Element lookup rows:

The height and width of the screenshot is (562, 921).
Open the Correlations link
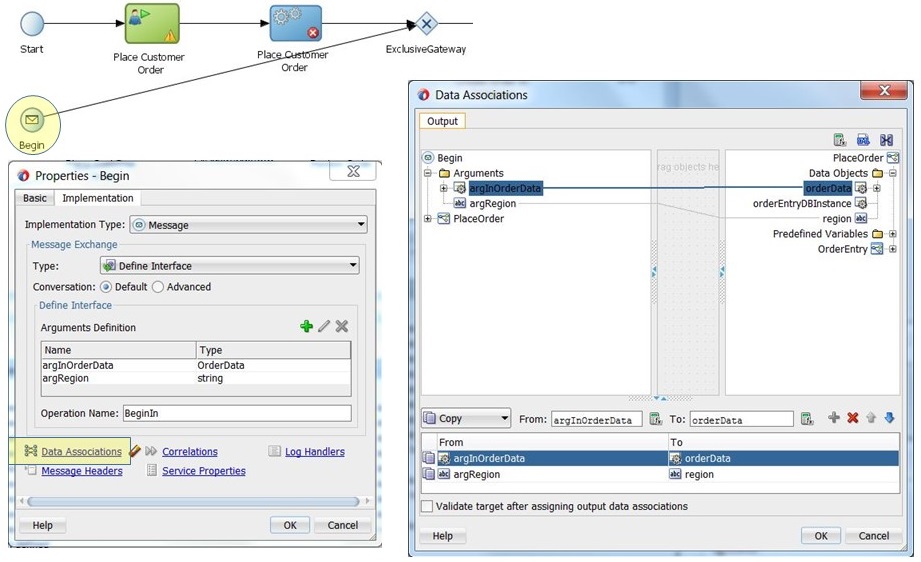189,452
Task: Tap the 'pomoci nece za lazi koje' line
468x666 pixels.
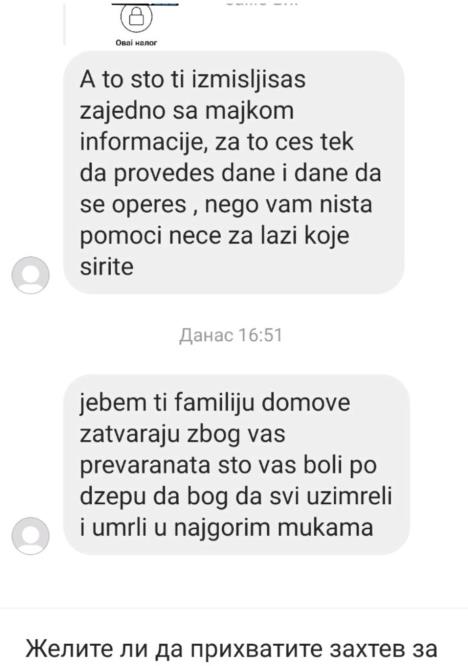Action: click(x=214, y=236)
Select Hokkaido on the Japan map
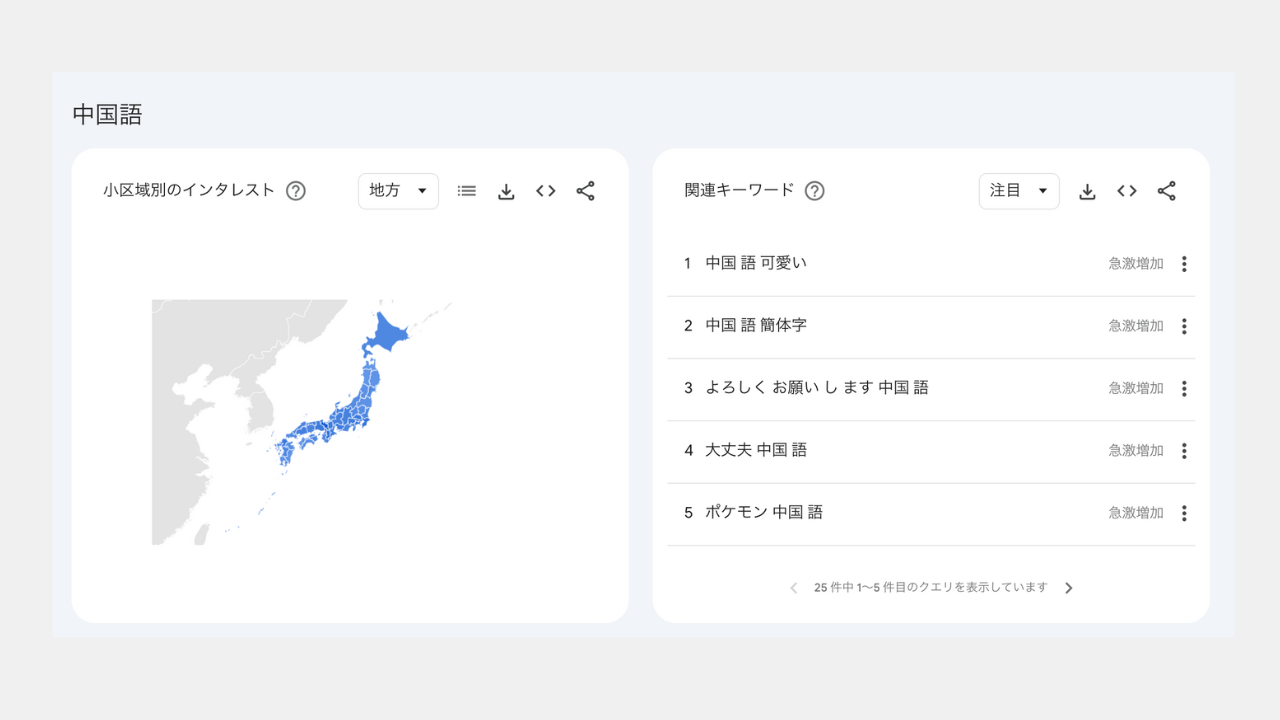Screen dimensions: 1280x720 click(x=386, y=333)
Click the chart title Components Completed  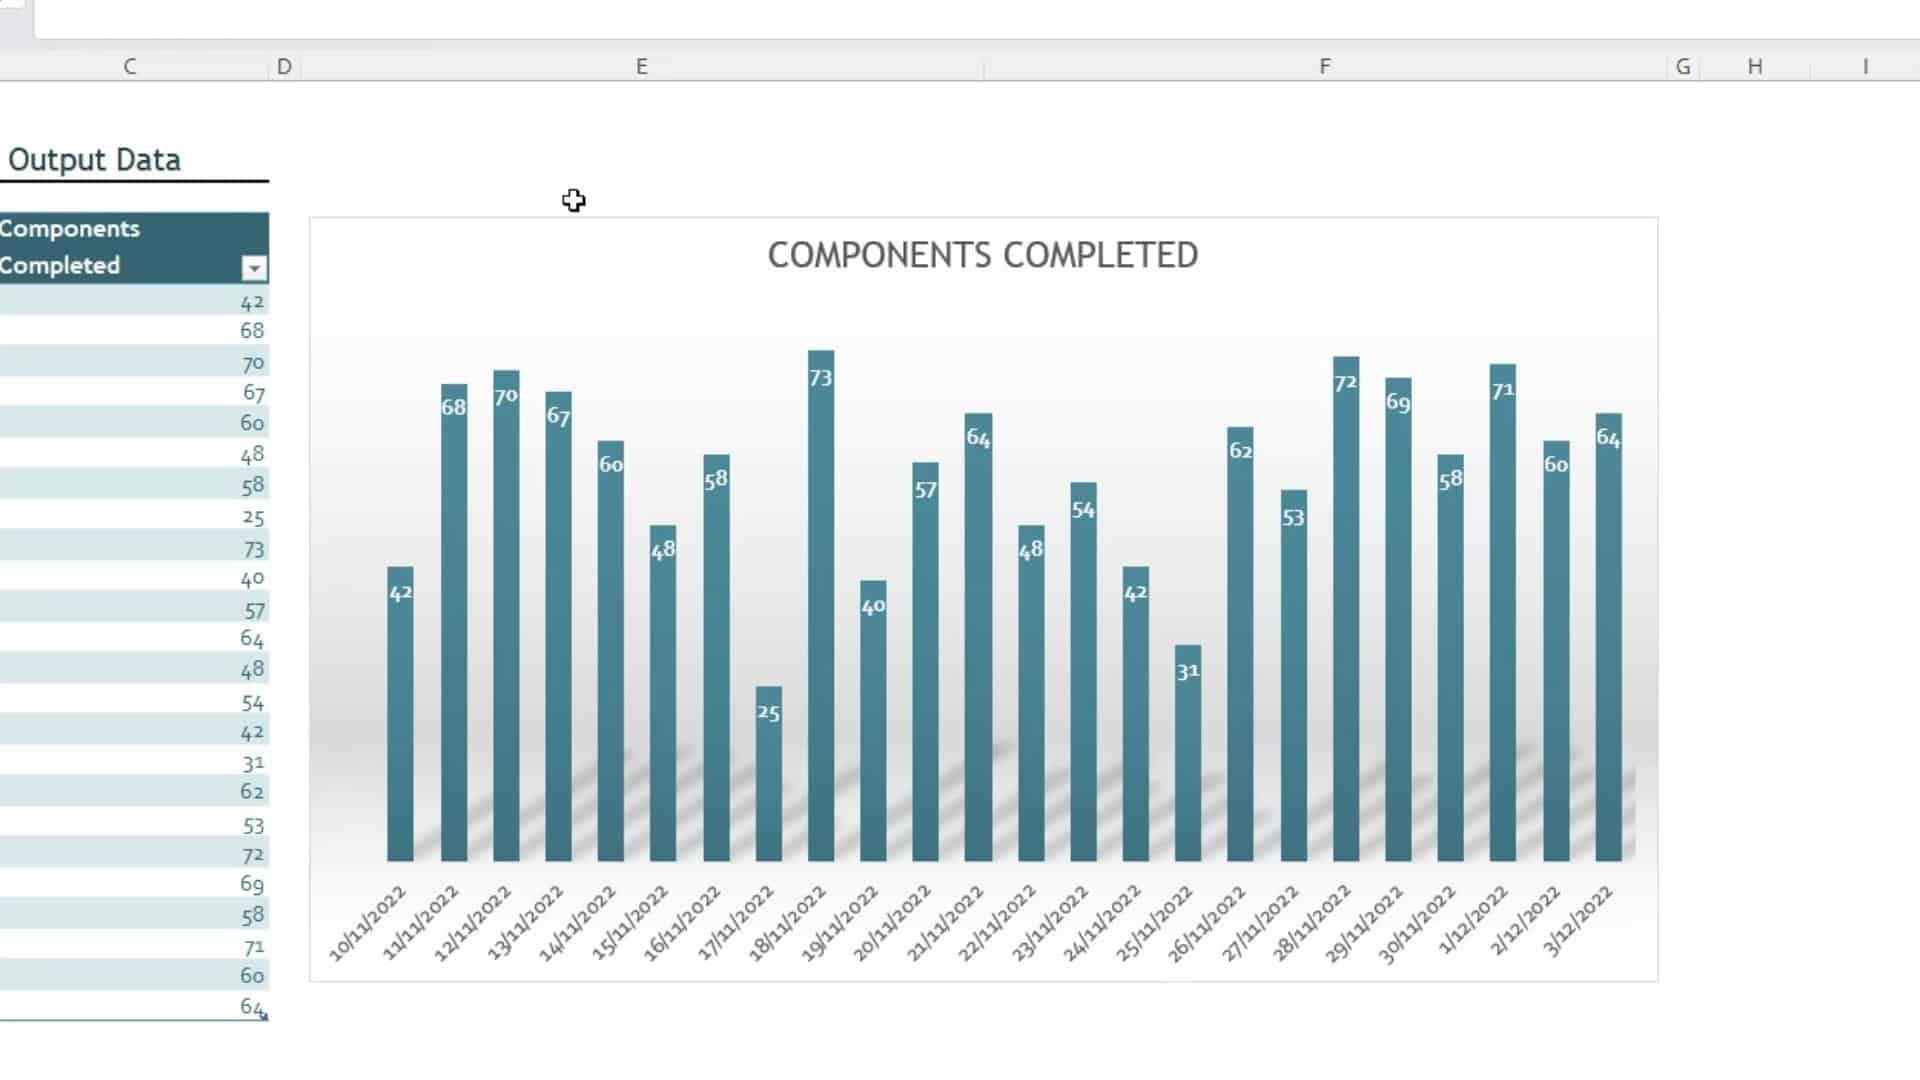pos(981,253)
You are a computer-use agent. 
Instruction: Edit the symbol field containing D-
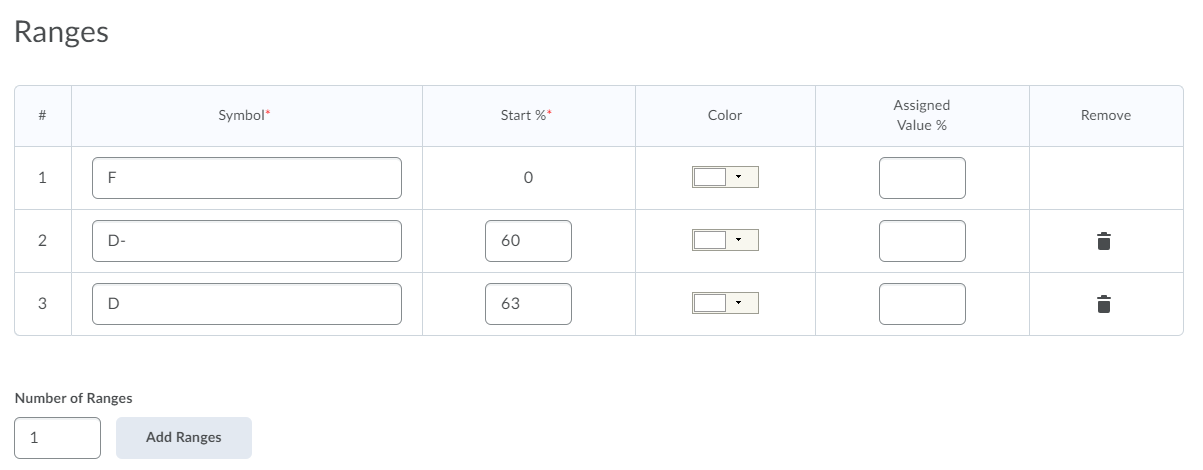[x=246, y=241]
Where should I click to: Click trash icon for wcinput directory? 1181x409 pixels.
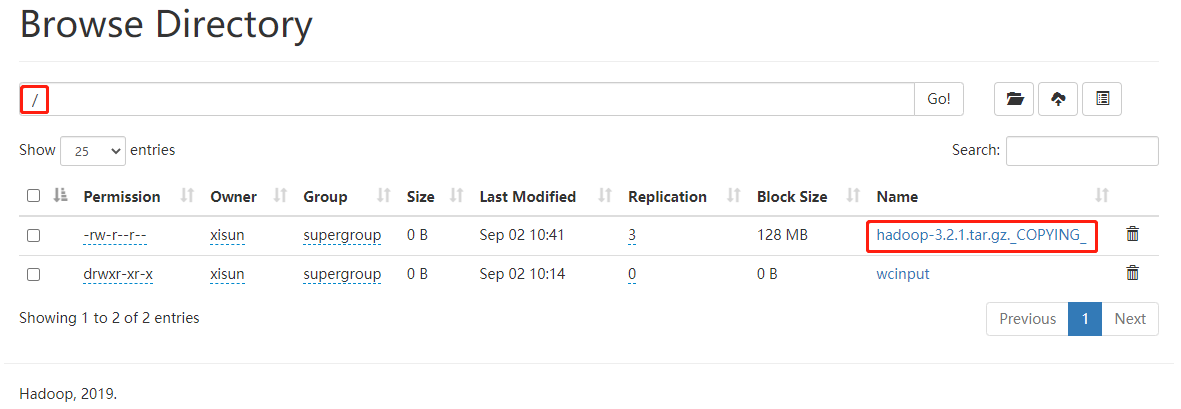(1132, 272)
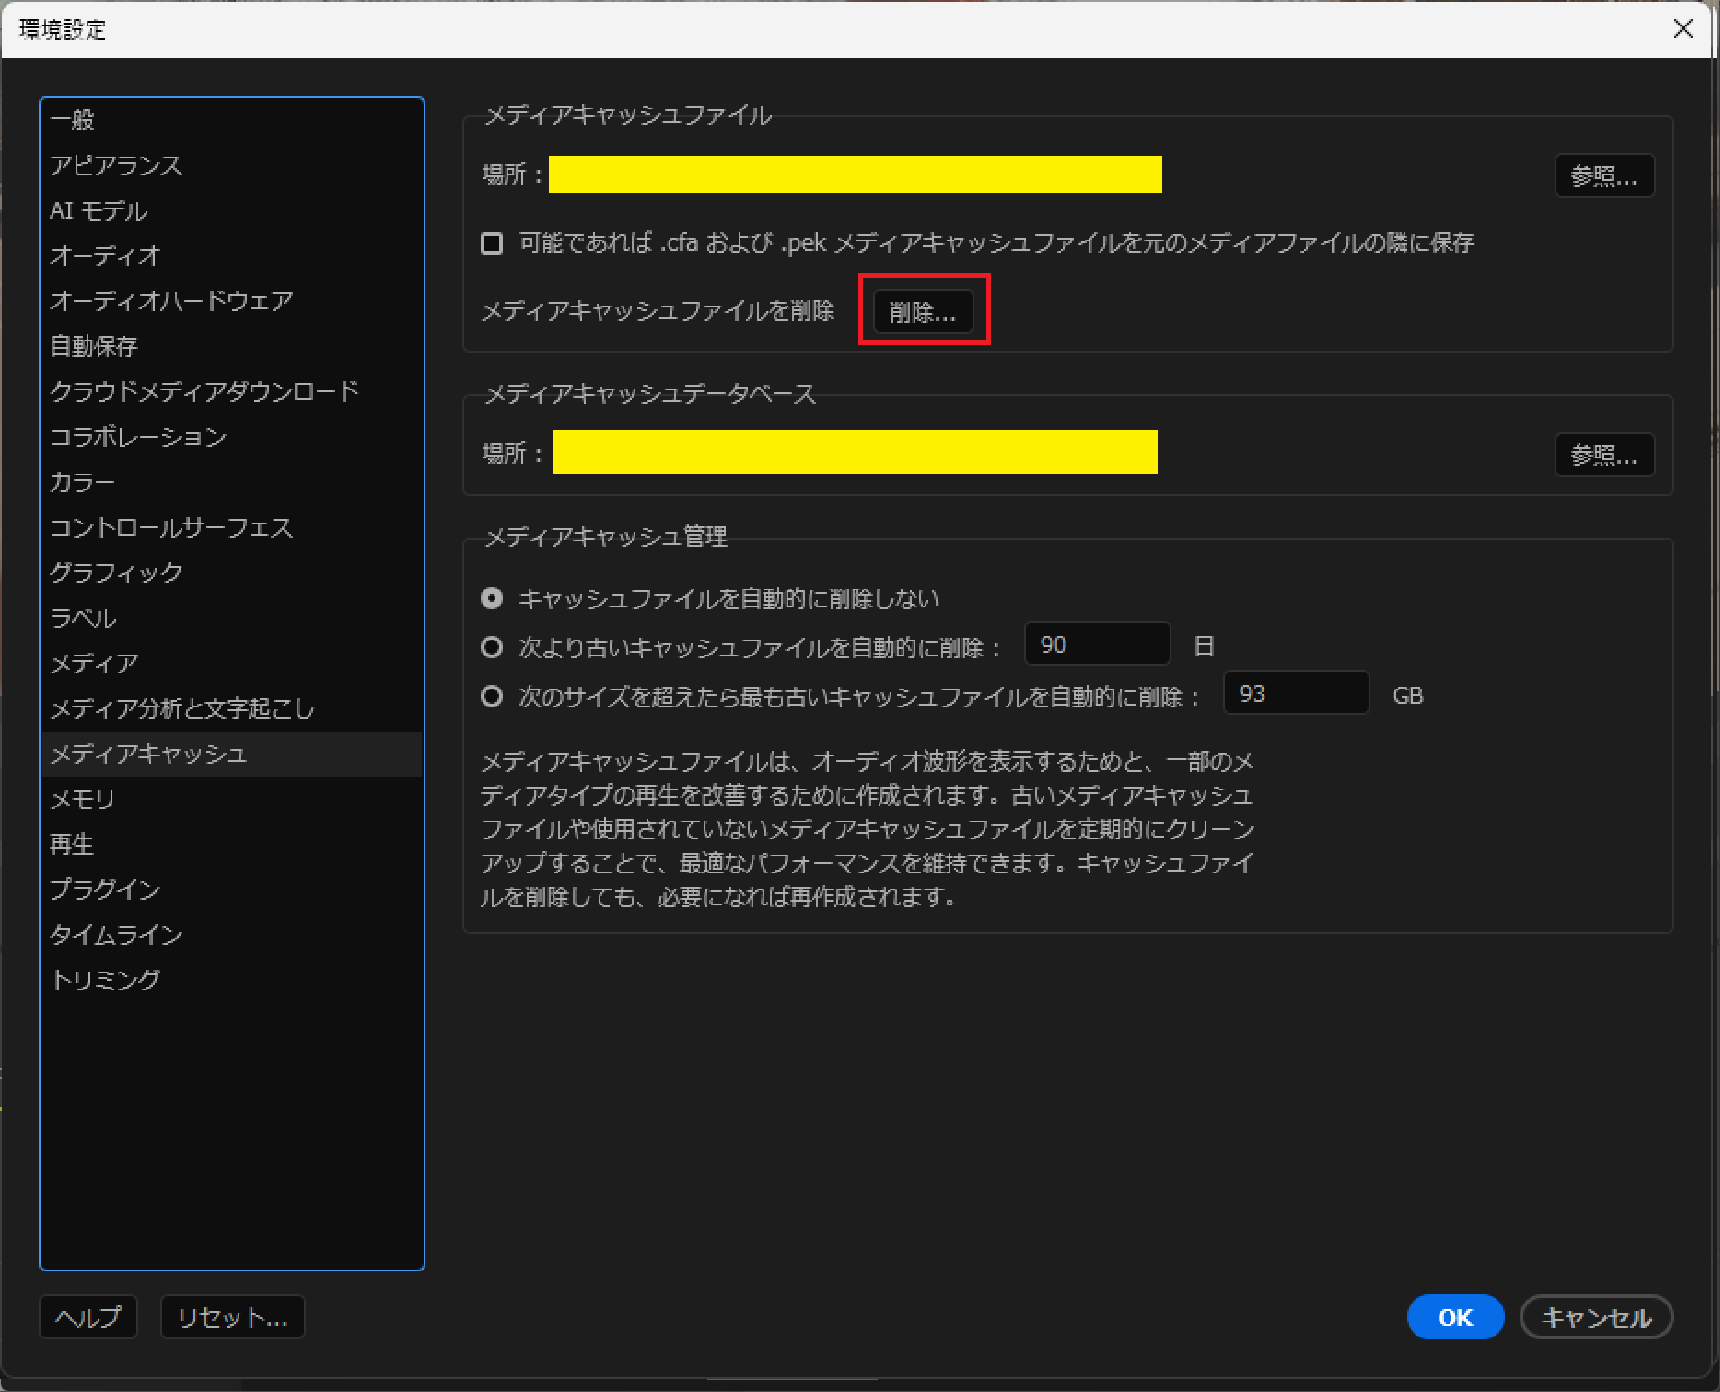The width and height of the screenshot is (1720, 1392).
Task: Select the タイムライン settings category
Action: 115,934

== EXERCISE ==
Can you write out the rows again, starting with the line containing "Where should I" and continuing through the end of the rows, with "trash icon" changed to "delete icon", everything else left unchanged, and the pictures omitted?

== RESPONSE BELOW ==
Where should I click to: Click delete icon for wcinput directory? 1181x409 pixels.
(1132, 272)
The width and height of the screenshot is (1720, 1392).
Task: Select the タイムライン settings category
Action: 115,934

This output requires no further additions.